Хороши были в тот вечер и большинство партнёров царя Бориса. Кроме уже упомянутого Шуйского – Максима Пастера, удачно подобрали «детей». Алина Яровая, нежная красавица Ксения и Фёдор – Александра Кадурина пленяли свежестью эмоций, юным соответствием своим историческим прототипам. Может быть, голос Кадуриной легковат для царевича, традиционно эту партию пели в Большом театре чуть не контральто. Но тоненькая фигурка, заострённые гримом почти мальчишеские черты, порывистость… Да он ведь только шестнадцать лет и прожил, самый краткосрочный царь в истории Руси, такой же мальчик-жертва, как и царевич Дмитрий!

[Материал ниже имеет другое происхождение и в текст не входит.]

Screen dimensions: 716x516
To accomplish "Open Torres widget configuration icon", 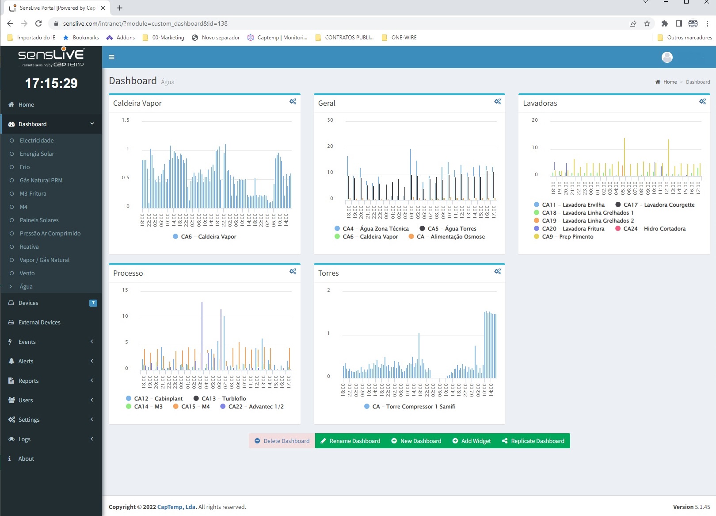I will (497, 271).
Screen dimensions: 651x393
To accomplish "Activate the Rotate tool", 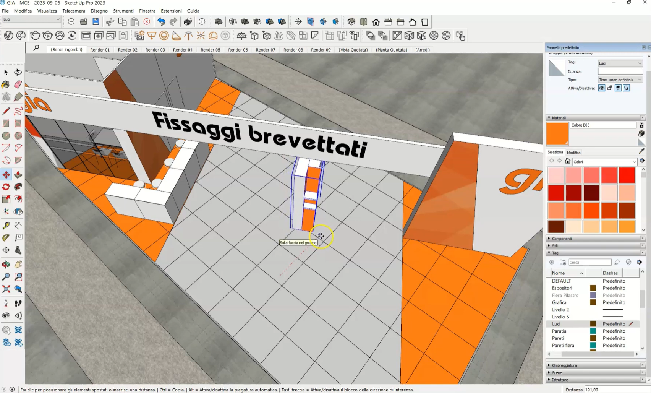I will point(6,187).
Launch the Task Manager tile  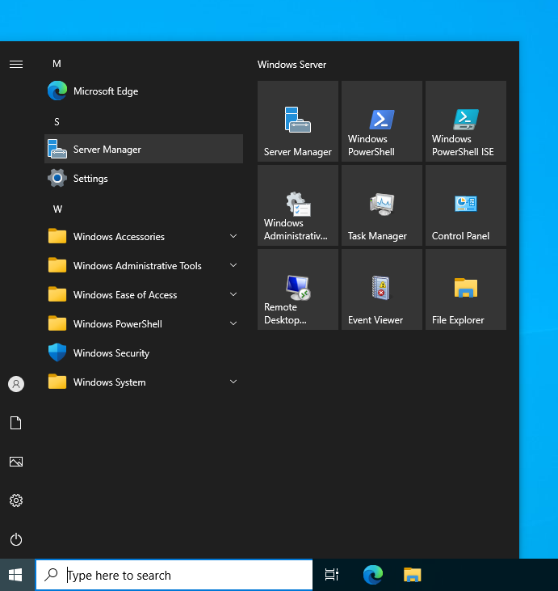pos(381,205)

Особая роль – Пимен, воплощённая совесть царя Бориса. Молодой бас Алексей Тихомиров бархатной виолончелью всё качественно спел, показал почти инструментальное звуковедение. Не хватило нутра, мудрости, весомости слова монаха-летописца. Возможно, это придёт, со временем. Приблизительно то же и у тенора Станислава Мостового. Тембр даже богаче, чем ожидаешь от Юродивого, вокально не к чему придраться, роль выстроена. Всего-то «малость» осталась - собственной боли и «крови сердца» добавить в сложнейший образ.

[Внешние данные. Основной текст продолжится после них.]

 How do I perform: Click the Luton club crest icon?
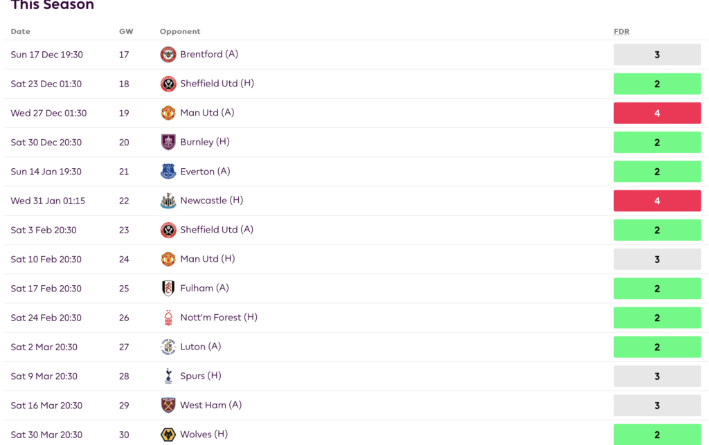pyautogui.click(x=168, y=347)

Варлаам – Владимир Маторин, сам некогда перевернувший все штампы в роли Бориса Годунова в авторской версии оперы в постановке Евгения Колобова, смачно исполнил «Как во городе было, во Казани», в меру саркастически комиковал и вообще, лишний раз показал, что старшее поколение артистов Большого театра ещё может дать фору молодёжи. И к месту тут упомянуть Хозяйку корчмы – Татьяну Ерастову. Артистка недавно отметила очень серьёзный юбилей, но звучит прекрасно и достойно выглядит. Ещё одна небольшая, но заметная партия, по сути открывающая оперу – думный дьяк Щелкалов. Ариозо «Православные, неумолим боярин» Эльчин Азизов спел скорее, как концертный номер. Но запомнился благородным баритоновым тембром.

Наконец, единственная «козырная» женская роль, которая безжалостно купируется в более модной на Западе авторской редакции – Марина Мнишек. Ещё одна приглашённая «звёздочка» (так ласковей, и за молодость), Екатерина Губанова, успешно поющая на лучших мировых площадках. Её меццо-сопрано светлое и яркое, иногда на верхних нотах заметно было легчайшее биение, как пережим, это чуть портило общее впечатление от хорошо сделанного, очень собранного европейского голоса. Но почаще бы видеть такую настоящую Марину! Шляхетская поступь в полонезе, гордая посадка головы, гибкий стан и облик вполне соответствовали и пушкинской героине, и даже историческому персонажу. Но как же ей не повезло с Самозванцем!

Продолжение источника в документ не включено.